## Task brief
The required answer is an exact copy of the records below, without pictures.

━━━ Data for this task ━━━

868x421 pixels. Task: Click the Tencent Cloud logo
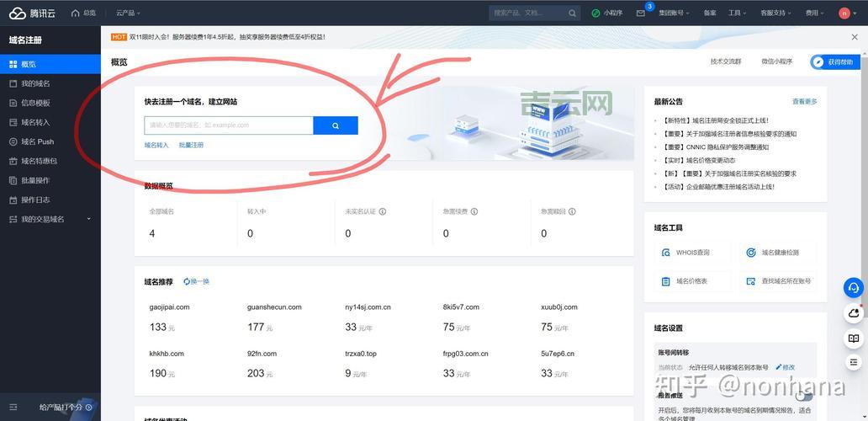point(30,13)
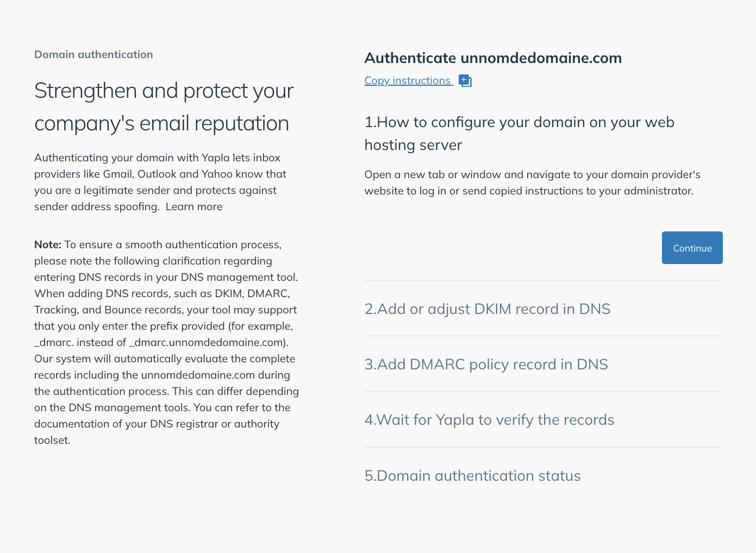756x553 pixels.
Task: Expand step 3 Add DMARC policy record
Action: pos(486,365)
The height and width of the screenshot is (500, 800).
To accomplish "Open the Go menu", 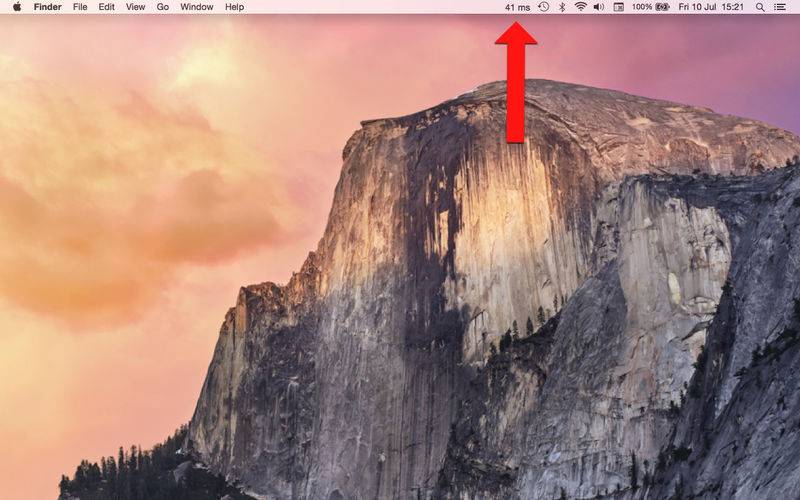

━━━

## Exercise output
868x421 pixels. Task: Click the Tencent Cloud logo
point(30,13)
756x553 pixels.
Task: Expand step 3 Add DMARC policy record
Action: pos(486,365)
The height and width of the screenshot is (500, 800).
To accomplish "Open the Go menu", 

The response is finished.